On présente parfois la laïcité comme une philosophie de la Vérité, ou comme une philosophie qui bâtit et justifie “le vivre-ensemble”.
La laïcité ne peut être une philosophie, dans le sens de système de pensée globale, et encore moins une philosophie qui s’oppose à d’autres. Elle ne peut présenter des affinités intellectuelles ou impliquer un choix existentiel. Elle doit être et demeurer un principe simple et évident.
Toute tentative d’érudition ou de construction intellectuelle et savante risque de briser ou de réduire le consensus sur lequel repose l’idée de laïcité, ou d’en proposer plusieurs qui s’opposent les unes aux autres, comme le veut la nature même des débats intellectuels. C’est pour cette raison qu’il faut préserver la simplicité de cette notion de laïcité, ou faire en sorte de la rendre simple et surtout accessible à tous.

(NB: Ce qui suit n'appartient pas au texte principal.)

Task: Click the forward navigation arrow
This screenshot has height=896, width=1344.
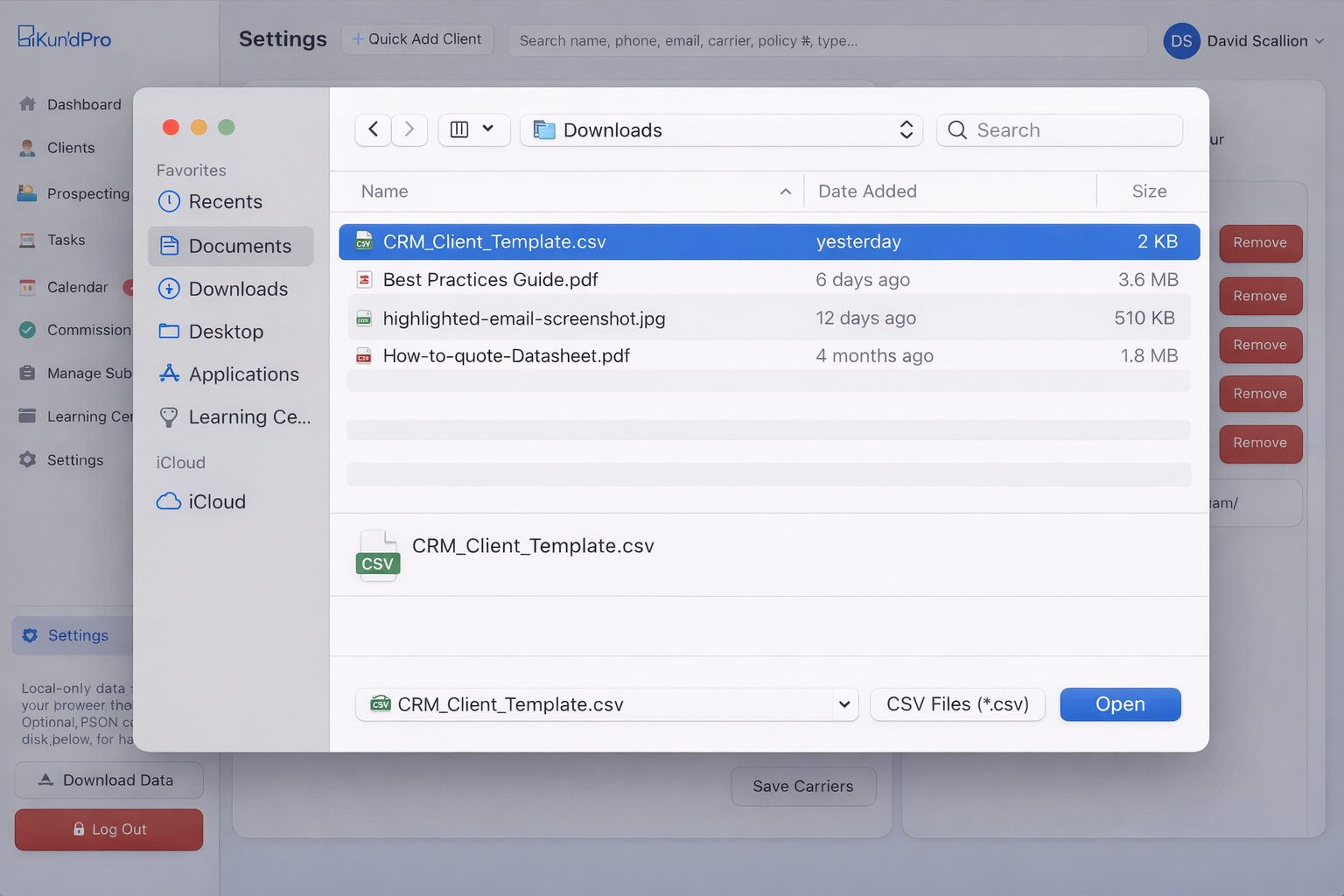Action: (x=409, y=130)
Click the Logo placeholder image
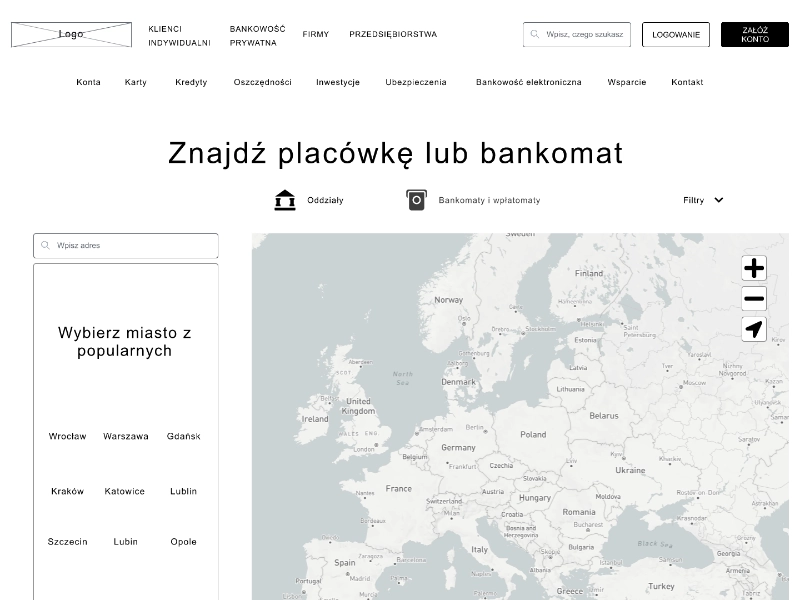Image resolution: width=800 pixels, height=600 pixels. click(x=71, y=34)
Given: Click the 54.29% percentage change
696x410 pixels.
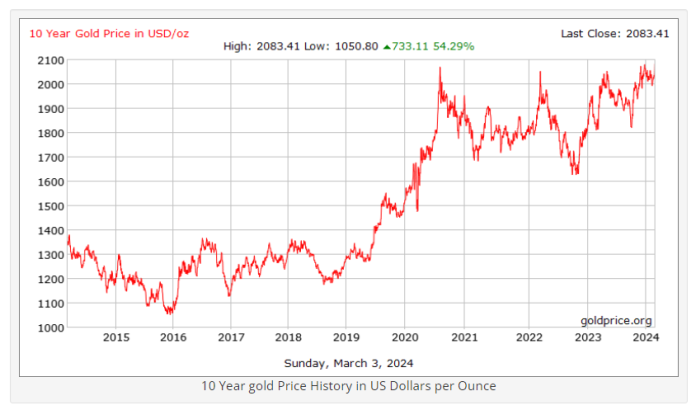Looking at the screenshot, I should [x=453, y=46].
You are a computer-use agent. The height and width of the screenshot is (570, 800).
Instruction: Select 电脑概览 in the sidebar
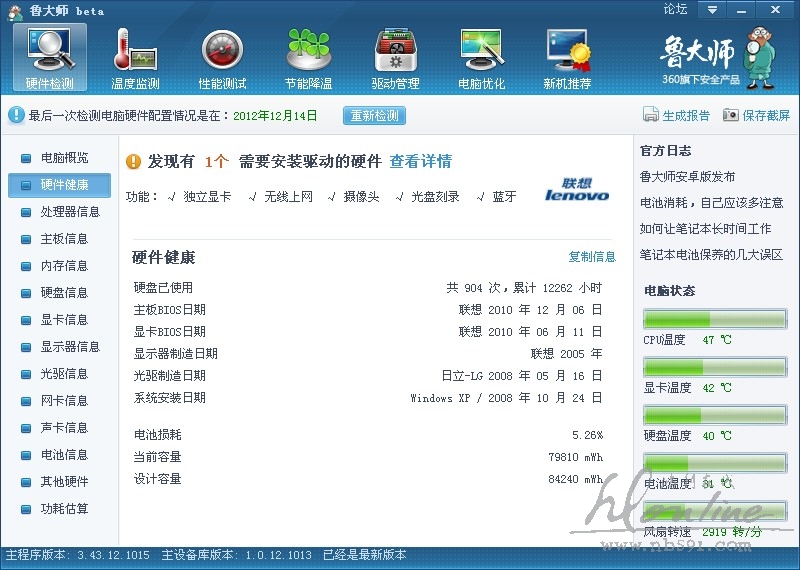tap(64, 158)
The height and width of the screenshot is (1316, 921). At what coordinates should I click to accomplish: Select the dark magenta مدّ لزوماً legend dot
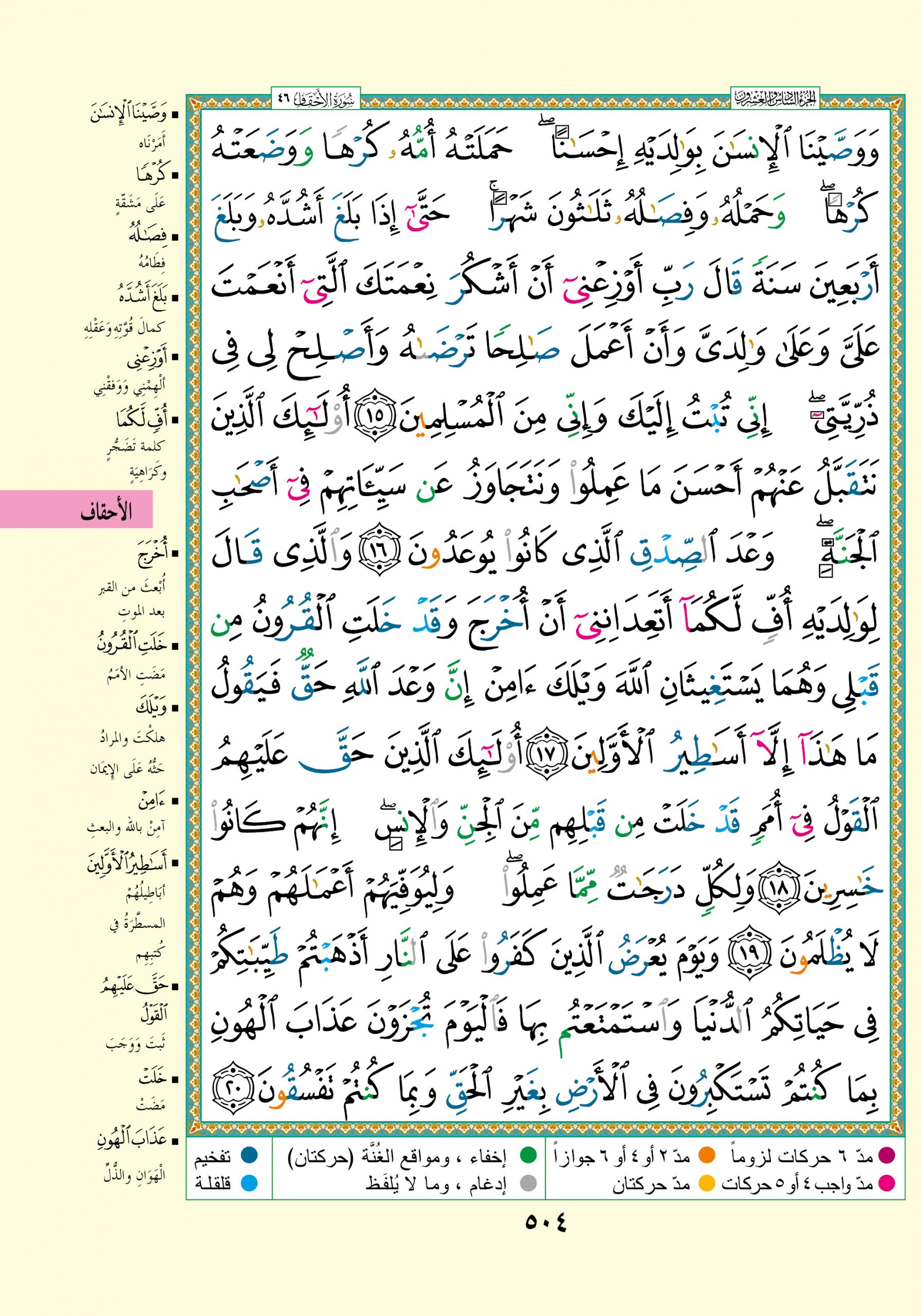(x=887, y=1156)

Celui qui affirme que la laïcité est une philosophie lui donne, certes, une profondeur, mais lui raccourcit la vie. Tout le monde sait que les pensées philosophiques, quelle que soit leur profondeur, ne font que trois petits tours et puis s’en vont, à cause même de leur inaccessibilité à la masse des citoyens, ou à cause d’autres pensées qui ont eu plus d’impact sur le plan populaire ou populiste. L’histoire de la philosophie est une histoire parallèle à l’Histoire, elle la reflète et la motive (elle fournit des thèses à des antithèses ou des antithèses à des thèses, selon l’angle de vision). Nous ne pouvons aujourd’hui accepter que la laïcité, après l’exploit qu’elle a accompli et les promotions qu’elle fait miroiter, soit réduite à un simple motif dans une fresque incommensurable.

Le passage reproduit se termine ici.